Image copyright © by Marcus Trahan

A Wedding

(1978)

This is another of Robert Altman’s trademark movies with large casts and no real plot, as such. By that I mean, there is a terrific amount of incident, but it doesn’t really move forward toward a narrative goal. This is fine with me, but I know it’s not for everybody. I’d rate this one as not as good as Nashville or Gosford Park, but better than HealtH. There aren’t quite as many big names as there were in those first two, but there is Carol Burnett, Geraldine Chaplin, Mia Farrow (who speaks only one line), and Howard Duff. There is also Paul Dooley, a seriously underrated performer who I’ve liked since I saw him in Breaking Away.

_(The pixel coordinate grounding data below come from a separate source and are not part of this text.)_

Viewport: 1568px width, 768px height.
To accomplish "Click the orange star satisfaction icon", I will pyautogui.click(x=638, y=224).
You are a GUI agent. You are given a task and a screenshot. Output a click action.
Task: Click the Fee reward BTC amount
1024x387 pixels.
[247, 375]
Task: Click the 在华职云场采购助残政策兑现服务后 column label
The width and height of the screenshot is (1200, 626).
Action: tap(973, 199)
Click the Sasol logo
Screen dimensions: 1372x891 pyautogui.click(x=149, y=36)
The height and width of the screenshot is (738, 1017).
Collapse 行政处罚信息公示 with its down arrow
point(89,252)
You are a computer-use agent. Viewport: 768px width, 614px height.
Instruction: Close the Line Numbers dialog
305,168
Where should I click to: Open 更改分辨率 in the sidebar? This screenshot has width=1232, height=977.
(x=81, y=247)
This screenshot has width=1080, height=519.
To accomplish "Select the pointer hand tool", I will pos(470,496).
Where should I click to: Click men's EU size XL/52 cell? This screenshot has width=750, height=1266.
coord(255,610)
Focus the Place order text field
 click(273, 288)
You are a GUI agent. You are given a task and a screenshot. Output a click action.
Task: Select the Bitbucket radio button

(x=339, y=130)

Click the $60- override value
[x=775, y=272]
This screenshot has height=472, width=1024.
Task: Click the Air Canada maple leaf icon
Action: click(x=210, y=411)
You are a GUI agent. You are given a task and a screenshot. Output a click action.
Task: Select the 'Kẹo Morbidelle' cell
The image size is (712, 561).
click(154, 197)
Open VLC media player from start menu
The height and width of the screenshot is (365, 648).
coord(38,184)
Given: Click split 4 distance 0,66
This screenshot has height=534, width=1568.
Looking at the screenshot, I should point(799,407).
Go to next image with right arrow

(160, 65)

The film originated as a joke. As he was filming 3 Women someone asked Altman what his next project would be. He said he was going to film a wedding. The more he thought about it, the better he liked the idea. So he got a script and started shooting in a huge mansion in Chicago. There are seven or eight story lines all happening at once, and most of them are pretty funny. Even the fact that the grandmother of one side of the family (Lillian Gish) dies about ten minutes into the movie. Not wanting to throw a wet blanket over the reception, the doctor (Howard Duff) decides not to tell anyone. Altman has said that at every wedding he ever attended there was a disaster of some sort, and this one has several, beyond the big one of Grandma kicking the bucket. Almost no guests show up because the son of the wealthy family is marrying the daughter of a truck driver. Many secrets are revealed, and as usual, all the actors have a gay old time improvising around the script they were given. I recommend it.